EXERCISE PROMPT: From the line containing "Click the Analytics sparkle chart icon" through the last line, print the records exactly and nothing else.

Data records

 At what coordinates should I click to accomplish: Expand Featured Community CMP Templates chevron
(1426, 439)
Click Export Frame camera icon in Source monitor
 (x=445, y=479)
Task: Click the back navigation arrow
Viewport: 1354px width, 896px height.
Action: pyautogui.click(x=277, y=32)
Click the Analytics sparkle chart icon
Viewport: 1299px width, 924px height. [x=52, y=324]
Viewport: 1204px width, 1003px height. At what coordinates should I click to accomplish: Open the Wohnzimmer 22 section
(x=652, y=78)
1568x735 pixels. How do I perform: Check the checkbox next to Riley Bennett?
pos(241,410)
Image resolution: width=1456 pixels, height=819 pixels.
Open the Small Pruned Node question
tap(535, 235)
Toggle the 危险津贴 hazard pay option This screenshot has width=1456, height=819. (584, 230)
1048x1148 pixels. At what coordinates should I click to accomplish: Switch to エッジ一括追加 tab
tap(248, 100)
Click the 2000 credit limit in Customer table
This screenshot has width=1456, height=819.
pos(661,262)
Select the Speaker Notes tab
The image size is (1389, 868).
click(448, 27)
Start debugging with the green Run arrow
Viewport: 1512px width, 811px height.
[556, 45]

RESPONSE TO THE EXERCISE:
Click the Analytics sparkle chart icon
Viewport: 1299px width, 924px height. [x=52, y=324]
Viewport: 1204px width, 1003px height. At what coordinates should I click to accomplish: Open the Wohnzimmer 22 section
(x=652, y=78)
1568x735 pixels. How do I perform: Check the checkbox next to Riley Bennett?
pos(241,410)
Image resolution: width=1456 pixels, height=819 pixels.
Open the Small Pruned Node question
tap(535, 235)
Toggle the 危险津贴 hazard pay option This screenshot has width=1456, height=819. (584, 230)
1048x1148 pixels. At what coordinates should I click to accomplish: Switch to エッジ一括追加 tab
tap(248, 100)
Click the 2000 credit limit in Customer table
This screenshot has width=1456, height=819.
pos(661,262)
Select the Speaker Notes tab
The image size is (1389, 868).
click(448, 27)
Start debugging with the green Run arrow
Viewport: 1512px width, 811px height.
[556, 45]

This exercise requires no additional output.